It is apparently well known and commonly employed by biochemist to use Zinc dust, but only sparingly as further reduction (to NH3, for example) can
ensue. The chemistry/biochemistry involves the formation of nitrate by bacteria, but perhaps in only very small doses. To test for the microbes, any
formed nitrate is first reduced to nitrite thereby permitting the use of a sensitive starch based test.

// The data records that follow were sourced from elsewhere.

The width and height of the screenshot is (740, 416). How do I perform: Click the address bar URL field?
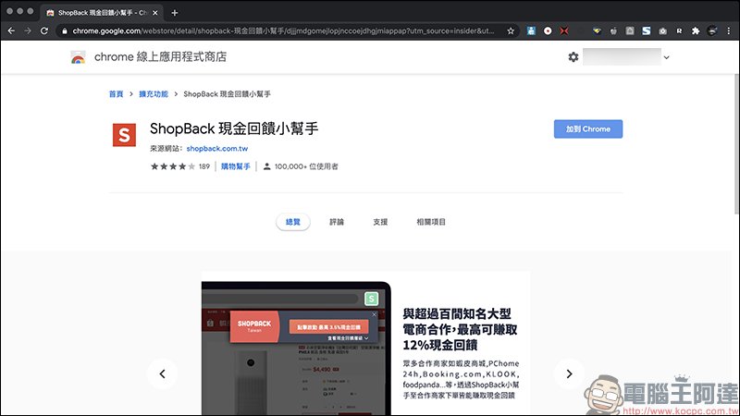278,31
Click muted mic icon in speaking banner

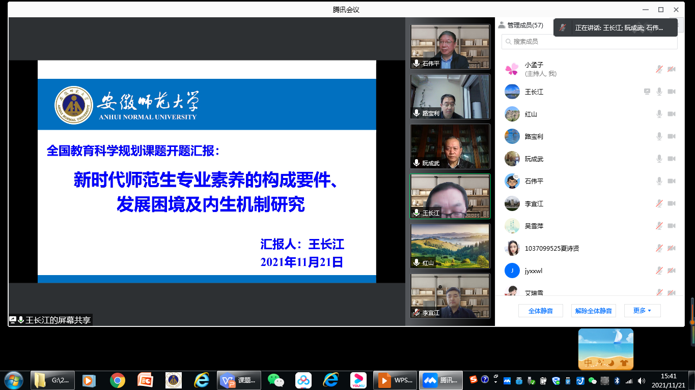point(563,28)
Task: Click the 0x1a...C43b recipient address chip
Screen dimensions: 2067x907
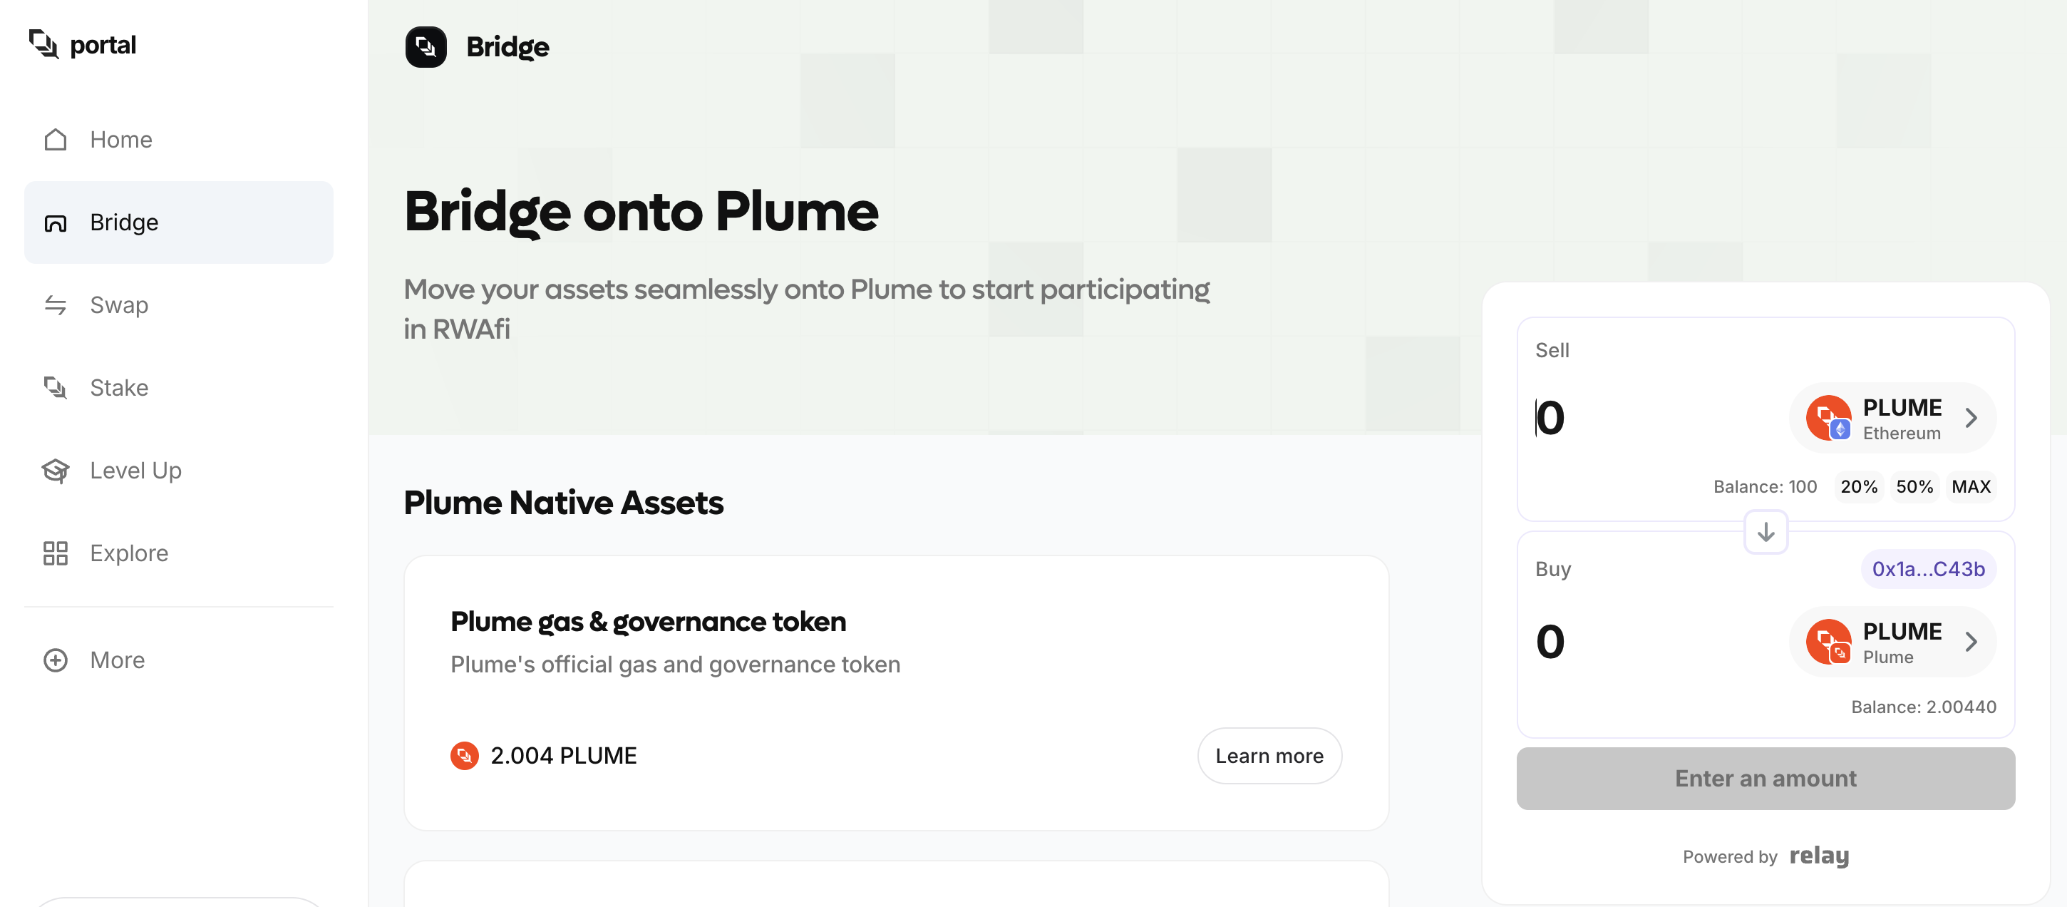Action: coord(1928,569)
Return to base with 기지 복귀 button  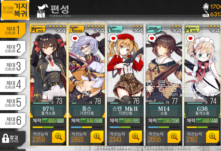(x=15, y=10)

Source: See American Society for Microbe Biology library article "Nitrate and Nitrite Reduction Test Protocols" at http://www.microbelibrary.org/library/laboratory-test/3660-n... To quote from FIG. 5:
"Zinc dust will reduce nitrate to nitrite, but will not further reduce nitrite to nitrogen gas or other nitrogenous by-products when used sparingly."
The important word here is "sparingly", where an excess of Zinc will push the reduction further (see Aluminum discussion below).
-------------------------------------------------------------------------
Here is a commercial based method, using Cadmium (and Cadmium treated with Copper) that is complexed either by NH4Cl or the Sodium salt of EDTA. In a
neutral to basic solution the half cell reactions are given by:
[NO3]- + H2O + 2 e- ---> [NO2]- + 2 [OH]-
and for the oxidation of Cadmium by:
Cd + 1/2 O2 + H2O --> Cd(OH)2
or, if using EDTA:
[NO3]- + Cd + [EDTA]4- + H2O ---> [NO2]- + Cd[EDTA]2- + 2 [OH]-
The method is claimed to have near quantitative reduction of nitrate to nitrite.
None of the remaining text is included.